Das neue Frühwarnsystem gibt den Flussanwohnern Sicherheit. Simon Knaller zum Beispiel führt direkt am Elbhang bei Bad Schandau einen Landgasthof. Steigt das Flusswasser, wird er per SMS informiert:

"Es entsteht mehr technische Versiertheit im Umgang mit der Katastrophe. Es ist nicht mehr das ausgeliefert sein, einer Sache, die man überhaupt nicht erkennen kann. Sondern jetzt ist auch das Frühwarnsystem so gut ausgefeilt."

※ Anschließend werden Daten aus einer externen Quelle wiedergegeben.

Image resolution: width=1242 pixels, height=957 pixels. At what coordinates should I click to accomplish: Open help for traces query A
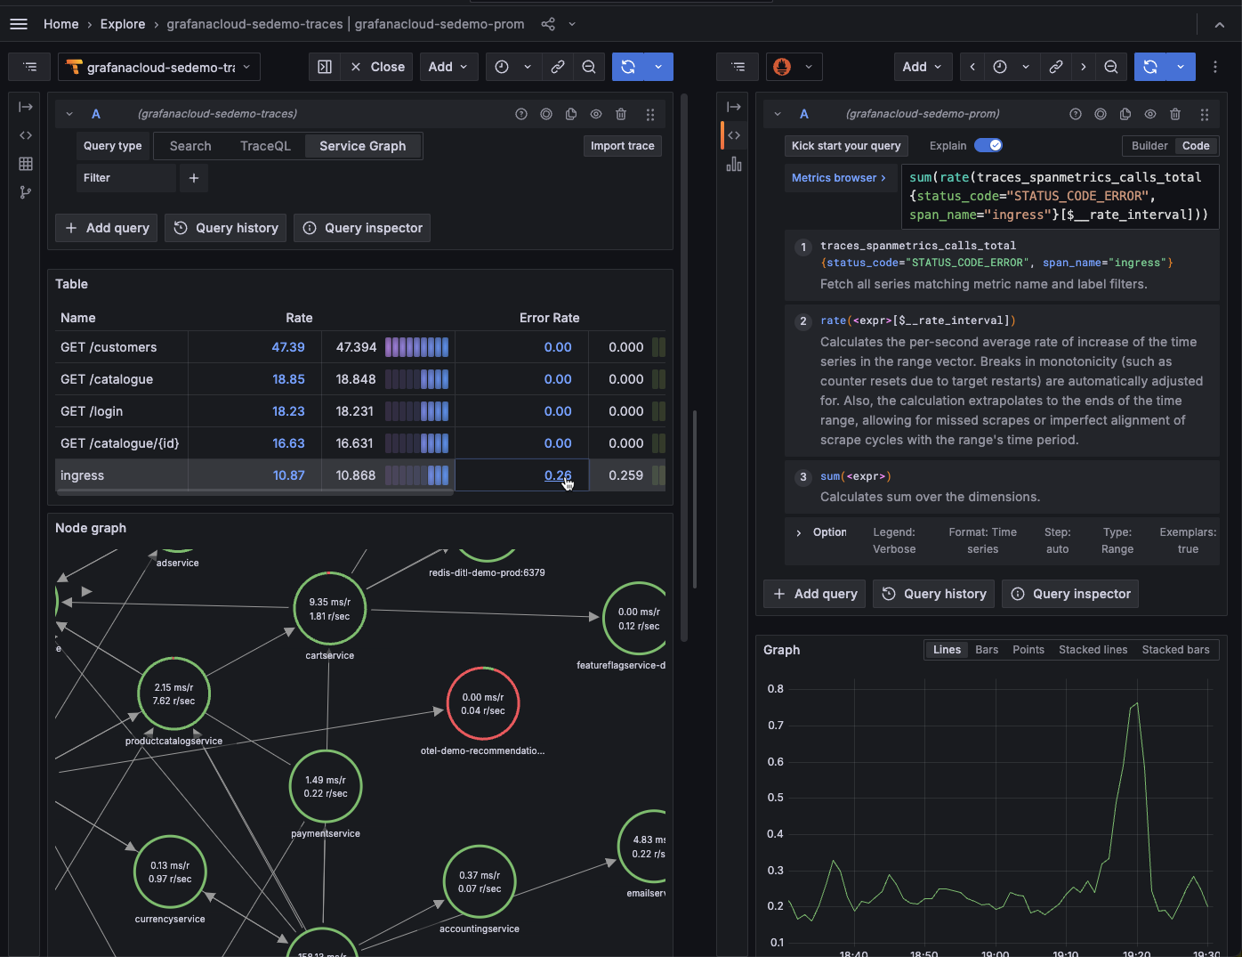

Auch Andreas Eggert, der Bürgermeister von Bad Schandau, findet mit dem neuen Warnsystem viel besser in den Schlaf:

"Gott sei Dank, das ist ein Wahnsinns Vorteil, haben wir relativ langfristige und sichere Voraussagen, das heißt insbesondere, da rede ich jetzt von der Elbe, da haben wir Vorwarnzeiten von über 60 Stunden mit großer Treffergenauigkeit. Da haben wir Zeit uns vorzubereiten bzw. können uns gedanklich drauf einstimmen, was erwartet uns dann und demzufolge können wir auch die Einsatzpläne, Vorsorgepläne abarbeiten. Das ist alles das, was es vorher nie gab."

Bis 2020 werden 2 Milliarden Euro in den sächsischen Hochwasserschutz geflossen sein. Abgesehen von technischen Bauwerken und einem modernen Warnsystem wurden auch Menschen aus den Flussgebieten ausgesiedelt.

Die Arbeiten sind noch lange nicht abgeschlossen. Auch das neue Frühwarnsystem wird in den nächsten Jahren weiter entwickelt. Zukünftig werden Anwohner durch eine App, ein kleines Programm fürs Handy, noch schneller auf Pegelstände und Fließgeschwindigkeit zugreifen können. Denn Menschen werden immer am Fluss leben sagt Uwe Höhne, der selbst direkt an der Elbe wohnt. Deshalb hat er auf einen Keller verzichtet und am tiefsten Punkt ist eine Wasserpumpe installiert. So ist er für ein Hochwasser gerüstet. Denn auch ihm ist bewusst. Ein Flutwarnsystem kann nur informieren, nicht aber eine Flut verhindern.